• SOURCE DATA:
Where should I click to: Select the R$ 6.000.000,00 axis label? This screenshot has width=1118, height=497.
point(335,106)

...

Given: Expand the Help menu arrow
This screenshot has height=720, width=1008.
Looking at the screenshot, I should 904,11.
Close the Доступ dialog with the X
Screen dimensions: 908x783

==

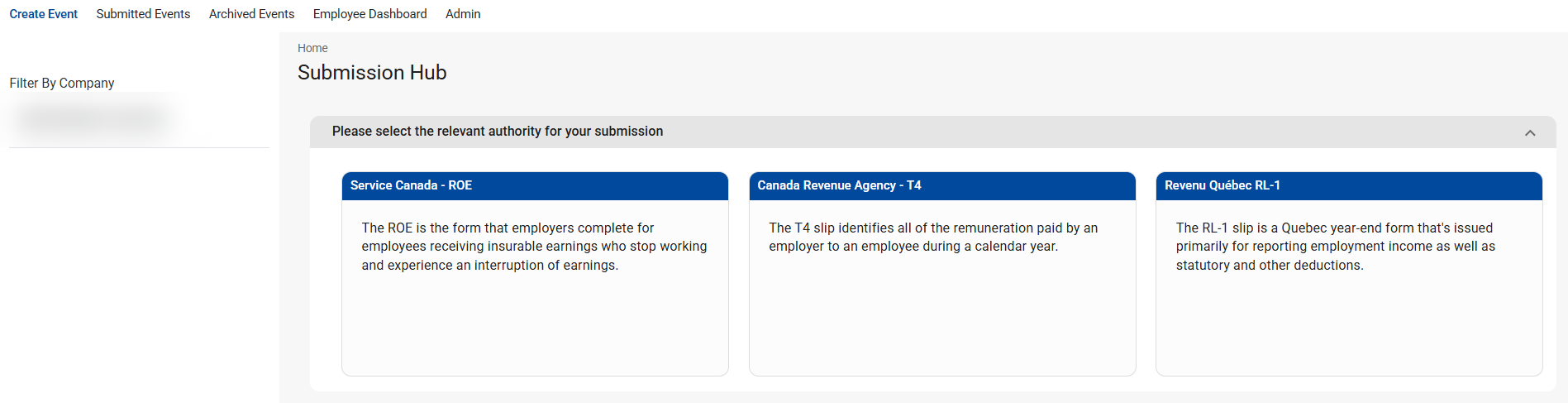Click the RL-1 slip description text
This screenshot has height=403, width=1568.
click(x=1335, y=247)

• WHAT YOU ARE ASKED TO DO:
Beginning with the line that has "This screenshot has height=720, width=1008." and ending with the line that has "Screen dimensions: 908x783", set down the lines above exactly and include no others.

• ANSWER SPACE:
This screenshot has height=720, width=1008.
Looking at the screenshot, I should 904,11.
Close the Доступ dialog with the X
Screen dimensions: 908x783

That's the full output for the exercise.